70% of our deals will see no competition at all . I do want to mention that in terms of the vertical products, we are seeing new competitors. In the CRM market, we see new competitors such as Zoho CRM and hotspot and a little bit of sales force and in the D2, we are seeing new competitors. I think that’s because we address new audiences, but still not one significant competitor or anything that has any impact on the business.

My TakeOverall excellent. Positives were Revenue growth, EPS, Op and Free Cash Flow, Op Income, etc. Neg was NRR still falling, but they tried explaining that.


I agree that MNDY had excellent results.

Something that perhaps warrants even more of a highlight imo is the combination of three things which are very difficult to get right at the same time, and even more so when your NRR - or growth from your installed base of customers - is slowing (as Saul pointed out this was a negative of the report). The three things are revenue growth stability combined with profitability and cash flow improvements.

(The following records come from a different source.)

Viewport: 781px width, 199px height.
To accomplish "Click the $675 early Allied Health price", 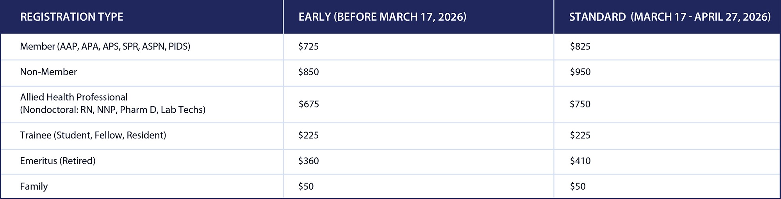I will pyautogui.click(x=308, y=104).
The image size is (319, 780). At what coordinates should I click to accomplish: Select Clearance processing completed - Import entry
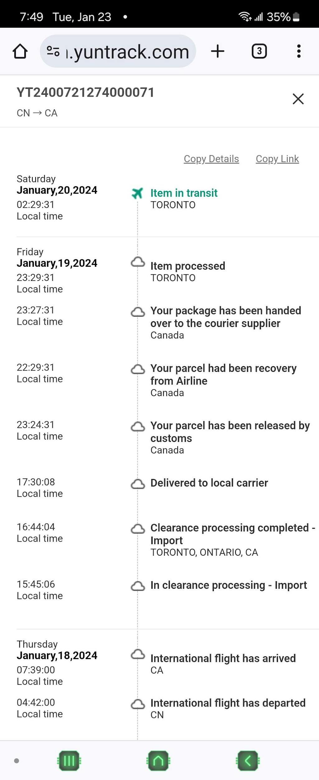[x=232, y=534]
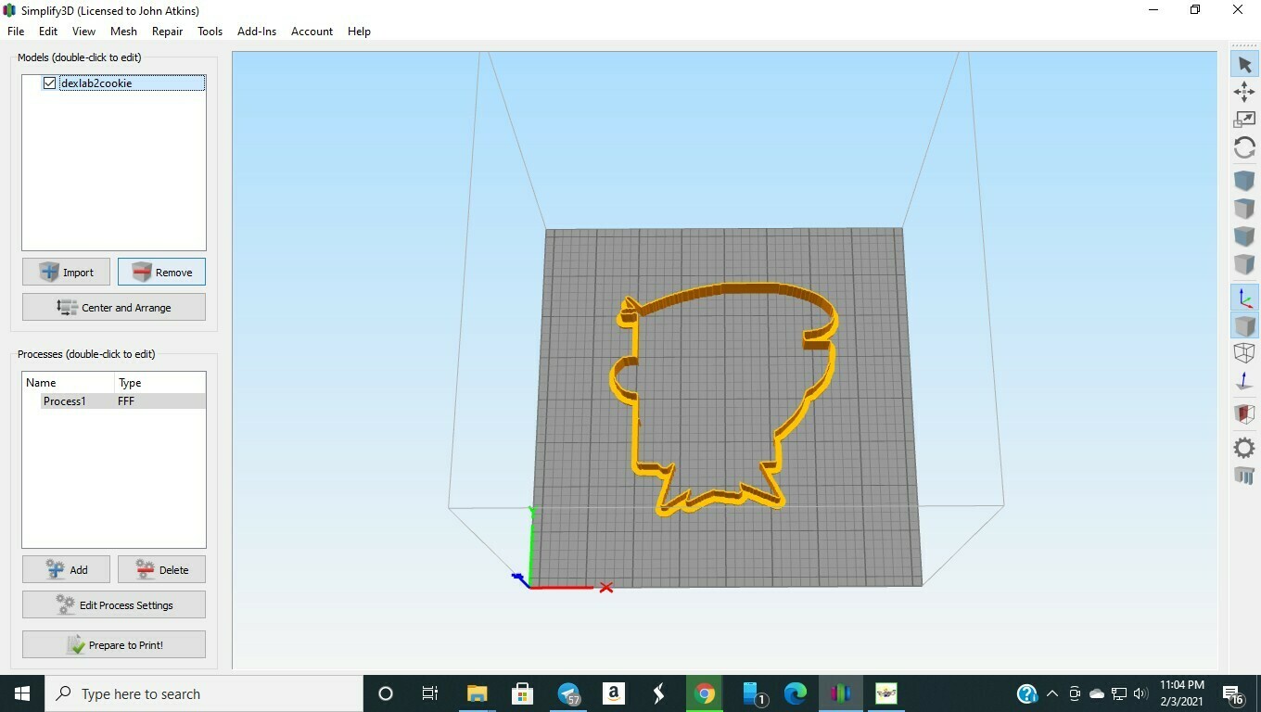The width and height of the screenshot is (1261, 712).
Task: Click Edit Process Settings
Action: coord(113,604)
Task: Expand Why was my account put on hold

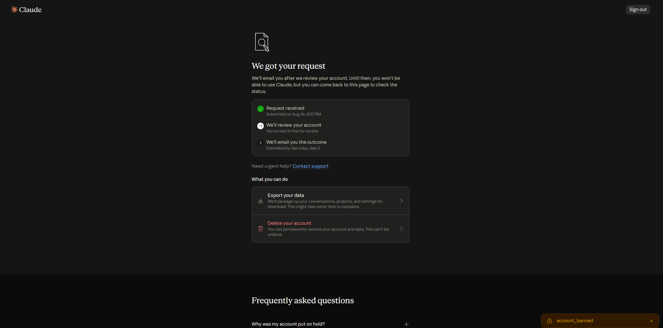Action: 330,324
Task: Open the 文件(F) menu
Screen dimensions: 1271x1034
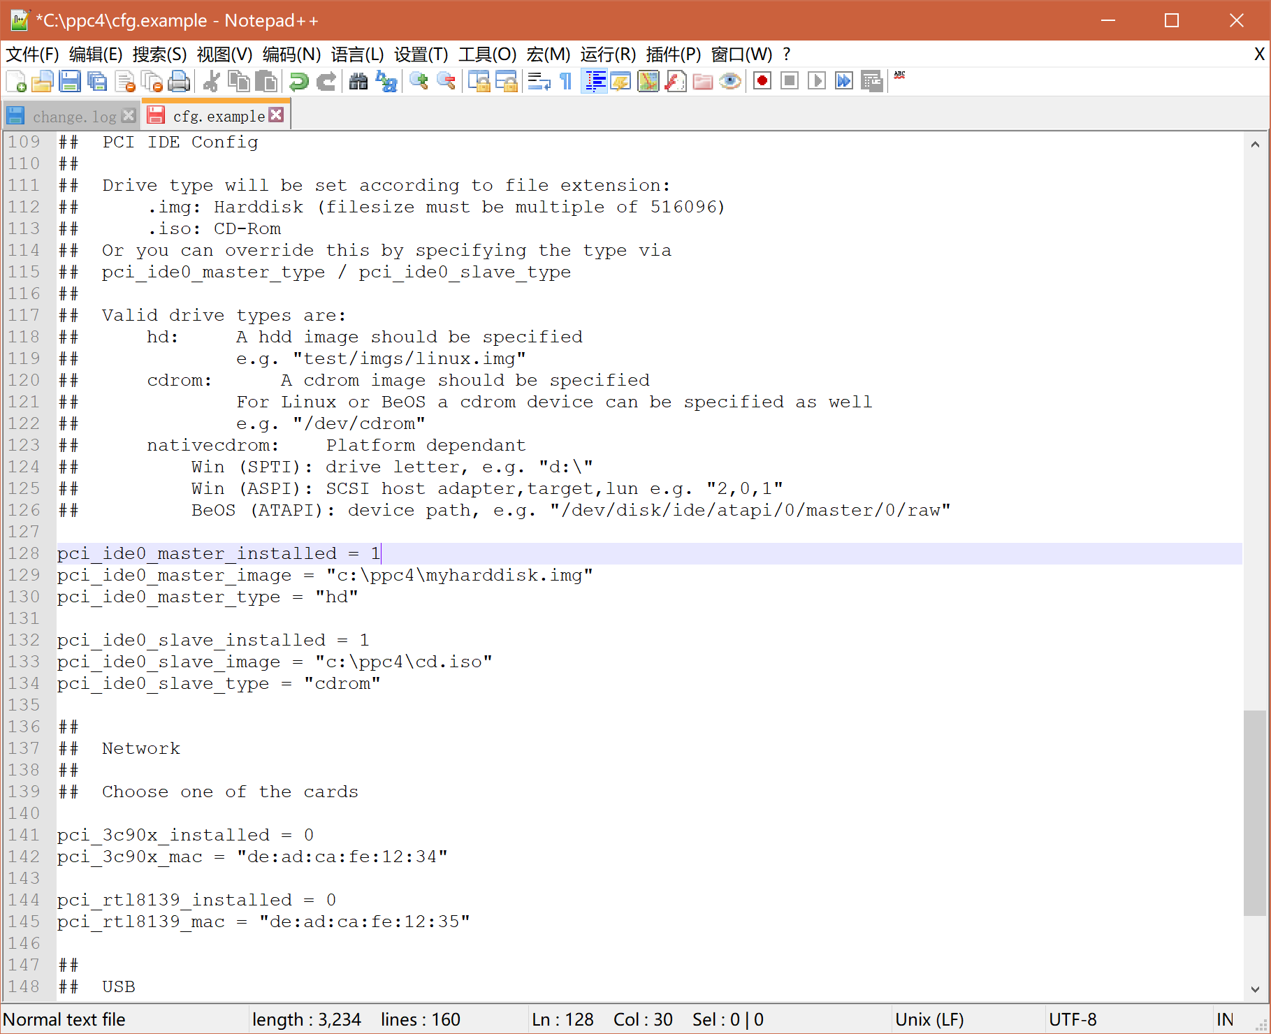Action: [32, 54]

Datadog and Snowflake gave us a good illustration of what happens when your NRR slows markedly and your customer acquisition deteriorates at the same time. The result of those two things is that revenue growth drops a lot. Datadog’s revenue growth went from 74% yoy a year ago to 25% this last reported quarter and Snowflakes went from 84.5% to 47.6%. Both of those saw customer growth slow and NRR drop at the same time.

In contrast Monday managed to grow customers nicely while simultaneously limiting opex growth and managing working capital well, resulting in outsized cash flow and operating profit margin improvement. This was done in combination with revenue rate growth decreasing relatively less on a yoy view: from 75% to 42%, and stabilising on a qoq view: at 8.3% qoq for the last two quarters.

To eliminate any seasonality effects, here is the FCF margin of Q2 over the last 4 years:

FCF % Q2
2020 -41%
2021 -2%
2022 -16%
2023 26%

→ That’s 42%pts!!! improvement in a year; 67%pts in 3.

And the massive cash flow margin improvement is not only due to improvements in working capital management (getting customers to pay you earlier and paying suppliers later), here is the operating margin:

Op % Q2
2020 -41%
2021 -14%
2022 -12%
2023 9%

→ 21%pts improvement in a year; 50%pts in 3.

And here is the number of >$50k ARR customers added per quarter:

>50k adds Q1 Q2 Q3 Q4
2019 14 23 30
2020 29 39 41 79
2021 71 135 143 180
2022 167 200 163 151
2022 209 209

→ They added a record number of customers in both of the last two quarters, which is how they managed to keep revenue growth stable.

I personally think this is no small feat to pull off and only a handful of companies have managed that recently.